Computer Science/Computer Architecture

[Computer Architecture] Performance

LeeJaeJun 2023. 12. 30. 23:38
728x90
반응형

Computer Performance -> Time

  • Response Time(latency): time to do the task
    • The time from the program start to end.
    • How long does it take for my jot to run?
    • How long does it take to execute a job?
    • How long must I wait for the database qeury?
  • Throughput: tasks per unit time
    • How much work do you get done at any given time?
    • How many jobs can the machine run at once?
    • What is the average execution rate?
    • How much work is getting done?
  • Replacing the processor with a faster version -> generally, both of response time and throughput will be improved.
  • Adding more processors -> It doesn't affect latency, but throughput will be improved.

 

Execution Time

  • Elapsed Time
    • counts everything (dish and memory accesses, I/O etc.)
    • a useful number, but often not good for comparison purposes.
  • CPU time
    • doesn't count I/O or time spent running other programs. (This is because cpu is not used while accessing the disk)
    • can be broken up into system time, and user time. (The time when the OS called by a system call uses cput is system time)
  • Our focus: User CPU Time
    • time spent executing the lines of code that are in out program

 

Definition

  • Perfomance = 1 / Execution time
  • X is n times faster than Y  -> performanceX / performanceY = n
  • Execution time = seconds / programs = (cycles / program) * (seconds / program) = (CPU clock cycles / program) * clock cycle time = (CPU clock cycles / program) * (1 / clcok rate)
  • Clock ticks indicate when to start activities.
  • Clock cycle time = time between ticks = seconds per cycle
  • Clock rate (frequency) = cycles per seconds (1Hz = 1cycle/sec)
  • CPU clock cycles / program = Instructions / program * Clock cycles Per Instruction(CPI)
  • Execution time = Seconds / Program = (Instruction / program) * (Cycles / Instruction) * (Seconds / Cycle)
  • CPI = average # of clock cycles per instruction = Clock cycles / Instruction count (IC)
    • Affected by the cost for each instruction type(ISA) and the frequency of different instruction(Inustrction Mix, program)

 

How many cycles are required for a program?

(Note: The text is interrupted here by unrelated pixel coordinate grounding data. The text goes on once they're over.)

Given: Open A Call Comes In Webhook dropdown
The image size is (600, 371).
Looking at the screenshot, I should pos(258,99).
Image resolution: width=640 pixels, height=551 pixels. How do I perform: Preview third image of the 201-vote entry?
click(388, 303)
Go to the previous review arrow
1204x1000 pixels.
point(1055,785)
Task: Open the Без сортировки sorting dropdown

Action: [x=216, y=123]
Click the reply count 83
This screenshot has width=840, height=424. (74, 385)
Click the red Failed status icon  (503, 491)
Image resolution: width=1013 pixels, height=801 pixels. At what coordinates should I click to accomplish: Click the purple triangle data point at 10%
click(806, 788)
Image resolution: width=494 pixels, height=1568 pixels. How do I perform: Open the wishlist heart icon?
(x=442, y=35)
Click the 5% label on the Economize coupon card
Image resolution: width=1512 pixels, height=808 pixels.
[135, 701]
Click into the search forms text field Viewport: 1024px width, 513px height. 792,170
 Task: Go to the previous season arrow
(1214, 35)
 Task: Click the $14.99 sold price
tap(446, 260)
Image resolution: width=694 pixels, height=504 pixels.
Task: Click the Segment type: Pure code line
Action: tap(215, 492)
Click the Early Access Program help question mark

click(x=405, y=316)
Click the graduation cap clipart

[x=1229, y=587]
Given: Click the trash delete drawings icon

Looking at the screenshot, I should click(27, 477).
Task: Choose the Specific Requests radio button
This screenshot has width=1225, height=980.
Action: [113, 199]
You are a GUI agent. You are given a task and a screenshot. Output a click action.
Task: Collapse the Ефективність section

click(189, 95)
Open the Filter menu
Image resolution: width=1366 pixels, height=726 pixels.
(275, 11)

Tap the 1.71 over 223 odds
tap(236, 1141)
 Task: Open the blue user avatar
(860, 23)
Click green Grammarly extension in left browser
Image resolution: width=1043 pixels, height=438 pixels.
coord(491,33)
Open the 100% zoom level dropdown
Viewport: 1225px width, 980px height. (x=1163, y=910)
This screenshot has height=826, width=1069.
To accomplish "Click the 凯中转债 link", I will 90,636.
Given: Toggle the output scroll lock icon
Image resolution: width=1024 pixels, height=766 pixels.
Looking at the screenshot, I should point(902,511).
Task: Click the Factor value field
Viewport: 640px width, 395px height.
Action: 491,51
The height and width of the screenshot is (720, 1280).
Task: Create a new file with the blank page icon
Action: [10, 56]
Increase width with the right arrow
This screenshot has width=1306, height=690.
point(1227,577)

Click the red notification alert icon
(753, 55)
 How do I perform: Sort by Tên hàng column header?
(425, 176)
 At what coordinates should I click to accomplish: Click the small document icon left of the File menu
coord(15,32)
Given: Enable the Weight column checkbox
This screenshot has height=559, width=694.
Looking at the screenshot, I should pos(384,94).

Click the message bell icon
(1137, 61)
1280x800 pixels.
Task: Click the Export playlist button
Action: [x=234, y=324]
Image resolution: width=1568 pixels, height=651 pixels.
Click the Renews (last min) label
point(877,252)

  • Could assume that # of cycles = # of instructions (This is because, in genenral, one insturction ends within one cycle. Accurately, this assumption is incorrect, different instruction take different amount of time on different machine)
    • Multiplication takes more time than addition.
    • Floating point operations take longer than integer ones.
    • Accessing memoery takes more time than accessing registers.
  • Changing the cycle time often change the number of cycles required for various instructions. (This is because, in general, one innovation ends within one cycle)

 

MIPS(Millions of Instruction Per Second)

  • MIPS = Instruction Count / (Time * 10^6) = Clock Rate / (CPI * 10^6)
  • How many instructions can you perform in a second.
  • Higher MIPS generally perform better.
  • Flaws in using MIPS
    • Machines with different instruction sets?
      • 1 struction for 1 sec VS 10 instruction for 1 sec
      • Doing 10 instructions per second might look better. However, it may be that you performed one powerful instruction per second and a simple 10 instruction per second. Is it a better machine just because they do lots of instructions? For example, when 10 times of adding and 1 time of multiplying 10 times are the same, it is not unconditionally better to do 10 times of adding.
    • Programs with different insturction mixes?
      • It depends on how different instructions are mixed, as in the example of addition and multiplication above
  • MIPS is also used for marketing, but it is not related to actual performance.

 

Performance

  • # of cycles to execute program?
  • # of instructions in prgoram?
  • # of cycles per second?
  • average # of cycles per instruction?

Common pitfall: thinking one of the variables is indicative of performance when it really isnt.

 

Understanding Program Performance

Hardware of software component Affects what? How?
Algorithm Instruction count, possibly CPI The algorithm determines the number of source program instructions executed and hence the number of processor instructions executed. The algorithm may also affect the CPI, by favoring slower or faster instructions.
For example, if the algorithm uses more divies. It will tend to have a higher CPI
Programming language Instruction count, CPI The programming language certainly affects the instruction count, since statements in the language are translated to processor instructions, which determine instruction count. The language may also affect the CPI because of its features: for example, a language with heavy support for data abstraction (e.g Java) will require indirect calls, which will use higher CPI instructions.
Compiler Instruction cout, CPI The efficiency of the compiler affects both the instruction count and average cycles per instruction, since the compiler determines the translation of the source language instructions into computer instructions. The compiler's role can be very complex and affect the CPI in complex ways.
Instruction Set Architecture Instruction count, clock rate, CPI The instruction set architecture affects all three aspects of CPU performance, since it affects the instructions needed for a function, the cost in cycles of each instruction, and teh overall clock rate of the processor.

 

Benchmarks

How do you measure and report performance?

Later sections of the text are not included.